These 4 Simple Hacks Will Change How You Shuck Corn

Buh-bye corn silk!

It's a struggle familiar to anybody who has ever shucked a raw ear of corn. Those pesky blond strands of silk that are nearly impossible to pry from those neat rows of yellow kernels have been frustrating corn eaters for years.

It seems impossible to remove every silky string from an ear of corn. No matter how careful you are during the shucking process, bits of these threads still end up in your meal and eventually between your teeth. But there's hope for a future free from these clingy annoyances. Here are four simple ways to remove corn silk.

Rub With a Gripper Pad

According to the brilliant folks at Lifehacker, a gripper pad is all you need to easily remove stray strands from an ear of corn.

Gripper pads, like the ones used to open jars, are cheap and easy to find. (This pack of 12, for example, is available for just $7.99 on Amazon.) All you have to do is rub your ear of corn with a clean gripper pad to remove even the most stubborn silk. Grippy shelf liners reportedly work just as well.

Wear Rubber Gloves

The same method behind the gripper pad also applies to disposable rubber kitchen gloves. Remove the husks and, with one glove on, rub the cob to remove the silk. Rinse under water to remove any small pieces left behind.

Use a Brush

If you already have a vegetable brush, this tool works well at removing silk from corn. Even a clean toothbrush will do. Just brush the shucked corn in the same direction with the brush, and the silks will come right off.

Apply Heat

Instead of removing the silk before cooking, try doing it after.

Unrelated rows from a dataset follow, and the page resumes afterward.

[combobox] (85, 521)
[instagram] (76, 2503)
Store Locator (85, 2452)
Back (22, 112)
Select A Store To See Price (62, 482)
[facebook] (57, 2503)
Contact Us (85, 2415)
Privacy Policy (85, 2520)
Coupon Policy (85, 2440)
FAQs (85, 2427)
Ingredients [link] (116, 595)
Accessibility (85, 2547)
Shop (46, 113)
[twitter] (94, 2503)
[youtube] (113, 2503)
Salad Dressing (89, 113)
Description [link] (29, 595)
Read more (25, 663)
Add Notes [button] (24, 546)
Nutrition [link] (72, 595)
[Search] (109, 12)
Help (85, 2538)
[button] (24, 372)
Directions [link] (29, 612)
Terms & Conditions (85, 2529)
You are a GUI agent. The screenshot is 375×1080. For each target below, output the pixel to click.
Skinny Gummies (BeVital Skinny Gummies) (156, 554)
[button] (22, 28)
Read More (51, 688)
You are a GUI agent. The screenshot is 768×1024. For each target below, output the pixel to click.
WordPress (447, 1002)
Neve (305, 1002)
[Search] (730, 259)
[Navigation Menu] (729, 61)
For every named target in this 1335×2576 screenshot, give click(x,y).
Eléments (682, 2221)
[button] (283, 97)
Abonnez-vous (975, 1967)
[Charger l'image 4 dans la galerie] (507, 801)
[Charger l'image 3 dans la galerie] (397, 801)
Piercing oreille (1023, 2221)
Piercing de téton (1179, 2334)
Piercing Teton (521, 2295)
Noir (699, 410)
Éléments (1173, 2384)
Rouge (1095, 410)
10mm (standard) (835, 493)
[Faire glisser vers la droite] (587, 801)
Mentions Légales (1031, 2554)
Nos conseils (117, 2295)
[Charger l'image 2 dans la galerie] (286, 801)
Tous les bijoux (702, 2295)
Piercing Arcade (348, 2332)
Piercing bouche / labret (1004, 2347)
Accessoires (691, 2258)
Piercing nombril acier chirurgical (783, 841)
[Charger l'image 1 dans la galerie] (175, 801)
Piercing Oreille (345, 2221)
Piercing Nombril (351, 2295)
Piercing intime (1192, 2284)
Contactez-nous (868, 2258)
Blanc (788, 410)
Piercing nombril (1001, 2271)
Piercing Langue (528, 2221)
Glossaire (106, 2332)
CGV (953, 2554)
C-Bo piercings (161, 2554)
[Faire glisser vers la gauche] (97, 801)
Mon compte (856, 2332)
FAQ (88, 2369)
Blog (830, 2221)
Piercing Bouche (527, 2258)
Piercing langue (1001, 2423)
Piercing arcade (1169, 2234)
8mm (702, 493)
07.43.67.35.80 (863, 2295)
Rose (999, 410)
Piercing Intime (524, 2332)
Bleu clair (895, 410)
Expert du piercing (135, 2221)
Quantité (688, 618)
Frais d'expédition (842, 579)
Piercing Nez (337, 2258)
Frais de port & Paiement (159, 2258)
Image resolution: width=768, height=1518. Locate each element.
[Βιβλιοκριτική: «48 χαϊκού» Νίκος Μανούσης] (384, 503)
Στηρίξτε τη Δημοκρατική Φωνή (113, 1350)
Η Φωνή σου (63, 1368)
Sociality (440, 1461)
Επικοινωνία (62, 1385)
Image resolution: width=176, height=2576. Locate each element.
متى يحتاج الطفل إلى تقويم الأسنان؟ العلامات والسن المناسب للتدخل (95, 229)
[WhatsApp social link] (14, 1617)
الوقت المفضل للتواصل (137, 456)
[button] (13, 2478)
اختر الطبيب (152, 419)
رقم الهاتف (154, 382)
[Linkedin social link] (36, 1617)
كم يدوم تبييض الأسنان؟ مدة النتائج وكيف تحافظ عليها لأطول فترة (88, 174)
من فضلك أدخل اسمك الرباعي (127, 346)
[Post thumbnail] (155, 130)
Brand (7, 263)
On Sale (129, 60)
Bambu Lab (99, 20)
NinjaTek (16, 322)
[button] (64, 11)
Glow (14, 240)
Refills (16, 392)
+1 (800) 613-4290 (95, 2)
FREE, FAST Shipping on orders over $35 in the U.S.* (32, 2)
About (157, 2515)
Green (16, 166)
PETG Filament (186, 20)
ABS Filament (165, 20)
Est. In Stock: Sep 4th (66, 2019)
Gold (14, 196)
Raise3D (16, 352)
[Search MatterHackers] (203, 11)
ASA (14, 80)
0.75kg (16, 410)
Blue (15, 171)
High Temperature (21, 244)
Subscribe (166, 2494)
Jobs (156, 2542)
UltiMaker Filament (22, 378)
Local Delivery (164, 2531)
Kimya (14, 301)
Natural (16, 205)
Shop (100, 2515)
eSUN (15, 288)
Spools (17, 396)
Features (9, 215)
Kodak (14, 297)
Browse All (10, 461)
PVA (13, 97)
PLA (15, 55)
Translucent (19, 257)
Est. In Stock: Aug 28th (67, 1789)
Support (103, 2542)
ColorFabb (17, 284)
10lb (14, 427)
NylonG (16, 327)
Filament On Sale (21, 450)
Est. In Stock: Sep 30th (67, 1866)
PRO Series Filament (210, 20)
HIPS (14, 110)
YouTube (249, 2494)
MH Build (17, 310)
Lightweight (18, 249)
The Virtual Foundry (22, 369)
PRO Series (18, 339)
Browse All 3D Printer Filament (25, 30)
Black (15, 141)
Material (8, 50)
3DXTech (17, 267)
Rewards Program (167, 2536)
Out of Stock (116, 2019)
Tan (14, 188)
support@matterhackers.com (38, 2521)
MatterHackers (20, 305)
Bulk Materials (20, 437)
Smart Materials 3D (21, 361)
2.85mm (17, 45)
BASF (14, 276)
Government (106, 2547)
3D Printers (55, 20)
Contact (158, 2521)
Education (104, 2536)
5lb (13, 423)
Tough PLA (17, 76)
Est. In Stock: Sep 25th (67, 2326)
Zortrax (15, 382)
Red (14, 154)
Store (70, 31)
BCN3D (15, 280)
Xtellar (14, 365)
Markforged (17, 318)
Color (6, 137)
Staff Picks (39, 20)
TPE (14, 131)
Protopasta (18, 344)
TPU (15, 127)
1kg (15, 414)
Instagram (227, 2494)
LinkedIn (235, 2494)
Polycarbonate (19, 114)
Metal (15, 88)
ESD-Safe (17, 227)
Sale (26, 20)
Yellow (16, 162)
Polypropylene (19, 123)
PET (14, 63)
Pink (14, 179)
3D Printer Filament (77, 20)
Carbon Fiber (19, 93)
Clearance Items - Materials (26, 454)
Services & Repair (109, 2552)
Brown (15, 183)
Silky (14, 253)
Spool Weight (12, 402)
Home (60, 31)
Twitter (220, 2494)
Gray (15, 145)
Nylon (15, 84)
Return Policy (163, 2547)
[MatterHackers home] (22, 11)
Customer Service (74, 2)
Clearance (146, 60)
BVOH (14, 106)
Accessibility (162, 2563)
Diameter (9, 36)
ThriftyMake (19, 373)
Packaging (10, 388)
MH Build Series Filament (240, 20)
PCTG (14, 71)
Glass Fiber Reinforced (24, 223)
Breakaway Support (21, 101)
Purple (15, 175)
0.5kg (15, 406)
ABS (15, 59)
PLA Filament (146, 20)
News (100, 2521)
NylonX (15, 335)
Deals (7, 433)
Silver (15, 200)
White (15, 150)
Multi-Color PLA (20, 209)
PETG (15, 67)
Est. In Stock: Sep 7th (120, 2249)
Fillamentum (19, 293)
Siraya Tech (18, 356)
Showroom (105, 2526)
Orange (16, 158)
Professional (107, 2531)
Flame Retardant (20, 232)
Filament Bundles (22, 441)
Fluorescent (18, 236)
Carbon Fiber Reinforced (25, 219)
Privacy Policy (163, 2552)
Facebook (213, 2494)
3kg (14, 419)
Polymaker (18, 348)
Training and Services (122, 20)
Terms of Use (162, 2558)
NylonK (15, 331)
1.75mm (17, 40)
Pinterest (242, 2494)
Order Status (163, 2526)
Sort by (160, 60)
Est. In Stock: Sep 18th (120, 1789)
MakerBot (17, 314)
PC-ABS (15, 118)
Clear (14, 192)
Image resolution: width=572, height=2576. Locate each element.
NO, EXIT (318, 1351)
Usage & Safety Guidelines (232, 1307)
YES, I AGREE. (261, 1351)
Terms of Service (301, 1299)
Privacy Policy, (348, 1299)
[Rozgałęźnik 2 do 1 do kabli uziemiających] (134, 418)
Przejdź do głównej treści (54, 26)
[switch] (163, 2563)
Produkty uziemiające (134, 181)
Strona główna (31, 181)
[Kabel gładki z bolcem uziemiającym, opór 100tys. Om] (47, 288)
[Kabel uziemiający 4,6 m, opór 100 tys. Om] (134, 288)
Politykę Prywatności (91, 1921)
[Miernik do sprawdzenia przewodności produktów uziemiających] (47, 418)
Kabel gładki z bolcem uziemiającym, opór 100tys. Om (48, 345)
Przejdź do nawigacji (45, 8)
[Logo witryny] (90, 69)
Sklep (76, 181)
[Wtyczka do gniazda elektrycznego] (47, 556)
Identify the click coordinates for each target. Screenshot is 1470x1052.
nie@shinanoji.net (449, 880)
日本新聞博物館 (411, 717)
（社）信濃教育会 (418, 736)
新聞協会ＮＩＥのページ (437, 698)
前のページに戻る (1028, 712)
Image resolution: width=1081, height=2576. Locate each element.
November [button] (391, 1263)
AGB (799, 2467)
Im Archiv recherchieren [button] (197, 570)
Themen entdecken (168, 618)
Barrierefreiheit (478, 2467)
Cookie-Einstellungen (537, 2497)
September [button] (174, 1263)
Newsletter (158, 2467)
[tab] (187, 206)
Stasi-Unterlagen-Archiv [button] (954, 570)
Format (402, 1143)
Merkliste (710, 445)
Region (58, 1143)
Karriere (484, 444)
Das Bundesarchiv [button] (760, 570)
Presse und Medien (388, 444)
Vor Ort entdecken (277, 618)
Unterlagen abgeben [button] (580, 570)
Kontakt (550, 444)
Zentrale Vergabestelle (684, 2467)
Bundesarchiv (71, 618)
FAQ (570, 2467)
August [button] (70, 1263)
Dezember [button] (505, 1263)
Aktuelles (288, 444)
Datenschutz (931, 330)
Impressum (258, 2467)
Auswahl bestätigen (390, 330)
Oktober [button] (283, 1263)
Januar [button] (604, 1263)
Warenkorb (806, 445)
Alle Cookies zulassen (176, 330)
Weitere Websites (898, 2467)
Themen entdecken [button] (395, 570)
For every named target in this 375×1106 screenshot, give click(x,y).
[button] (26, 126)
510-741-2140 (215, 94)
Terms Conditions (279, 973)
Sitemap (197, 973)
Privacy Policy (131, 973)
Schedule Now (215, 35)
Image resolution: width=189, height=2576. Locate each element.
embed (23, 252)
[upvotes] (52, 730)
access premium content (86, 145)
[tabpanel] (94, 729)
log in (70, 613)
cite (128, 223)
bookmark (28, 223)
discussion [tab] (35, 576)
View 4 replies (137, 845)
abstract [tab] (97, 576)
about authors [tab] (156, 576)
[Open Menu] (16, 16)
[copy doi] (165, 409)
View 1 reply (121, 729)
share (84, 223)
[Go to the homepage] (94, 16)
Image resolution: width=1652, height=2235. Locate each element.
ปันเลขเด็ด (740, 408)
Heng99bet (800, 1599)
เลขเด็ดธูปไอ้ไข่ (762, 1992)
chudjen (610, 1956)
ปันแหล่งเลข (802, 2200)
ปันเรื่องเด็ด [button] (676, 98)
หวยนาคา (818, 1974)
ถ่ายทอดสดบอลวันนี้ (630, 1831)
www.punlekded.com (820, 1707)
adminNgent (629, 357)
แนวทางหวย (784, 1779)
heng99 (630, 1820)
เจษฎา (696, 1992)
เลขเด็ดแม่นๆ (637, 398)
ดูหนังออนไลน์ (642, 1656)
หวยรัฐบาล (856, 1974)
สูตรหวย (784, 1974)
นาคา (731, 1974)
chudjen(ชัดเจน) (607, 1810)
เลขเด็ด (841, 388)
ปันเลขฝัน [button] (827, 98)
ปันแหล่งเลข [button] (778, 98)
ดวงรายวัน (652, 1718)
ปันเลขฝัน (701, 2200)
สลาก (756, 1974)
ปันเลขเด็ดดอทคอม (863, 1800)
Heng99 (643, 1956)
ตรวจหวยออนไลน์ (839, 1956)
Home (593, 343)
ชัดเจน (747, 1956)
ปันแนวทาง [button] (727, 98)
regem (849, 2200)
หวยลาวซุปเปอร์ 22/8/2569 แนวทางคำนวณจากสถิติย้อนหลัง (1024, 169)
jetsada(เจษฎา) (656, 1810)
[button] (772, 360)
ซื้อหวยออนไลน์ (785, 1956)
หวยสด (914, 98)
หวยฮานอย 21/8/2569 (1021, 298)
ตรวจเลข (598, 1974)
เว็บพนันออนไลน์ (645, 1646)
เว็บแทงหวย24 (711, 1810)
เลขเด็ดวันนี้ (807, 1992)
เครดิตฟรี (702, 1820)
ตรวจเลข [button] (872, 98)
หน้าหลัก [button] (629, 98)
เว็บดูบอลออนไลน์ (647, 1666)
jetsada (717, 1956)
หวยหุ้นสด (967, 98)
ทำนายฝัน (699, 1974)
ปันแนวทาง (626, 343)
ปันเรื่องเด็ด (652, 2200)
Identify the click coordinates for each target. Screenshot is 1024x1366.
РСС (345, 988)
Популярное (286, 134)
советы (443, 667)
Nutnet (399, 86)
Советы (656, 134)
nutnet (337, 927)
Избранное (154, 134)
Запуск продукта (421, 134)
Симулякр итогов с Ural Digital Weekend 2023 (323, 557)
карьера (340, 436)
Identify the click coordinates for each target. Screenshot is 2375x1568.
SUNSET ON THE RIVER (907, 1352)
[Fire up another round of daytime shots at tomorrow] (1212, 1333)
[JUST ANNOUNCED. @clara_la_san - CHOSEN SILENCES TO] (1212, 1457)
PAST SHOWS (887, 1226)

Place the whole unshucked corncob in the microwave or in boiling water, and cook for five to eight minutes. The cooking process will do the work for you. After cooking, carefully cut off the stem—it will be hot. The husk and silk will easily slide off.

If you need to remove the silk without cooking the corn, cut off the stalk. Microwave the corn for 30 to 60 seconds. Hold the corn at the uncut end and shake until the corn slides out, husk and silk free.

Buh-bye wisps!

Get Cooking

Now that your corn is smooth and strand-free, use it in a corn salad to show off its fresh taste, or pop it on the grill for a nice char and smoky flavor.

To remove the silks while keeping the husks intact for grilling the corn, gently pull back the husks and remove the corn silk. Use a gripper pad or rubber gloves to remove any remaining strands. When all of the corn silk has been removed, pull the husks back up for soaking and grilling. Or grill the whole cob, and the silk will slide off when you remove the husks.